The beatification process began in a diocesan process that opened in the Guadalajara archdiocese from 29 June 1984 until its closure on 11 June 1986; the Congregation for the Causes of Saints validated the cause on 15 March 1991 in Rome while receiving the Positio from postulation officials in 1992. The theological experts first approved the cause on 7 January 2000 while the C.C.S. did so as well on 21 March 2000 while the confirmation of her heroic virtue led Pope John Paul II to name her as Venerable on 1 July 2000.

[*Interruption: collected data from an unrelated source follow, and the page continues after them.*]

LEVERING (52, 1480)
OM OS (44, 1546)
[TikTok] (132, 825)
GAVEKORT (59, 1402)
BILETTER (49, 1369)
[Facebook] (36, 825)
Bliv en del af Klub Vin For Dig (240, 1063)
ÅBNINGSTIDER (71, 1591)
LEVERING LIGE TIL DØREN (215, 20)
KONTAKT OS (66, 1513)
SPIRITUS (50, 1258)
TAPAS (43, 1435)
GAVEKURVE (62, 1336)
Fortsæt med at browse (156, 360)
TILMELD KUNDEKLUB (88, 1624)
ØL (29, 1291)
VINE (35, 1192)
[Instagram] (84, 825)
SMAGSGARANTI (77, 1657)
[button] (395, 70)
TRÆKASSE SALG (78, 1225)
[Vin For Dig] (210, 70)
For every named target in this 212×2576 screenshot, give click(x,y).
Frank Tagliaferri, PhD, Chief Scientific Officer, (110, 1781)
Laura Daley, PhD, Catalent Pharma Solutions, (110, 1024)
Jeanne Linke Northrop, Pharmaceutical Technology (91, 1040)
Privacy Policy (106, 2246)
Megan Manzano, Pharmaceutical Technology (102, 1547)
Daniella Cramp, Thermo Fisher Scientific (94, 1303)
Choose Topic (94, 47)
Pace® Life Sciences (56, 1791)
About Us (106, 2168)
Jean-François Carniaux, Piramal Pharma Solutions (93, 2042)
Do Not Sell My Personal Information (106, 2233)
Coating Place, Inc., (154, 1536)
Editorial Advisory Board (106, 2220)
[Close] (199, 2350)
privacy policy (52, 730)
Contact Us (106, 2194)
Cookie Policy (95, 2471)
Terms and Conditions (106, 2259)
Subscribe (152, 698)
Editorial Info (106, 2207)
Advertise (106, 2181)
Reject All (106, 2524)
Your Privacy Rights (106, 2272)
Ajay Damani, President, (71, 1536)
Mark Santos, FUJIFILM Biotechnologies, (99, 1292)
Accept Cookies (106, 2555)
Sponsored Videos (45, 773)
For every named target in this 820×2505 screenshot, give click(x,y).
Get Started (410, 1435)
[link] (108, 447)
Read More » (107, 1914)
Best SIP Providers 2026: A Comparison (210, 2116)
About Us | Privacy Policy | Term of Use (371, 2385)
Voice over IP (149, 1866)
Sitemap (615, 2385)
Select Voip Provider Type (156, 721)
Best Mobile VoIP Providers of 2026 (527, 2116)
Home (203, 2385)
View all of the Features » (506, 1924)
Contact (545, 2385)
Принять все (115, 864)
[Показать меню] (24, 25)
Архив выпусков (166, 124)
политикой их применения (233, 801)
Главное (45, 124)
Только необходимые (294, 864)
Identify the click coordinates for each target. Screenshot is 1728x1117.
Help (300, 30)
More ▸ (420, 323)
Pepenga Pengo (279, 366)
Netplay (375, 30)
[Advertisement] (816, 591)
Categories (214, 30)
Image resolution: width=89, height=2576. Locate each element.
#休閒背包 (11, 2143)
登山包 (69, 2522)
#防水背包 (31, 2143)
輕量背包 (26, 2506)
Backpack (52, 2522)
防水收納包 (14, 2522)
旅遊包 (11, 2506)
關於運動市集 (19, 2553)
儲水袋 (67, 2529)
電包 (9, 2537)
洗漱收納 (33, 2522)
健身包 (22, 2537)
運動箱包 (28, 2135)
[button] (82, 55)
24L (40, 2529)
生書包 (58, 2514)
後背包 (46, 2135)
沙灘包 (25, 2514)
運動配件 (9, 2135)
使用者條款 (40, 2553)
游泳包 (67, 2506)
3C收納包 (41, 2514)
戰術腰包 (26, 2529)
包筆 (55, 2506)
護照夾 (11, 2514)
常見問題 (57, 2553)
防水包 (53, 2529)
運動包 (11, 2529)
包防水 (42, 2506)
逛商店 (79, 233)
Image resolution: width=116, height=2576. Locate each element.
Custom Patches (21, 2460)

The miracle for her beatification - a healing science could not explain - was investigated on a diocesan level and received C.C.S. validation on 11 January 2002 while a panel of medical experts on 13 March 2003; theologians likewise approved this on 17 June 2003 as did the C.C.S. on 11 November 2003. John Paul II approved this miracle on 20 December 2003 and beatified her in Saint Peter's Square on 25 April 2004.

The second miracle was investigated and it received C.C.S. validation on 14 May 2010 prior to the approval of a medical board on 15 December 2011; theologians voiced their assent to this on 26 May 2012 as did the C.C.S. on 2 October 2012. Pope Benedict XVI approved this miracle on 20 December 2012 and formalized the date at a consistory of cardinals on 11 February 2013 (just prior to announcing his resignation). Pope Francis canonized Zavala as a saint on 12 May 2013.

The postulator at the time of the canonization was Mgr. Oscar Sánchez Barba.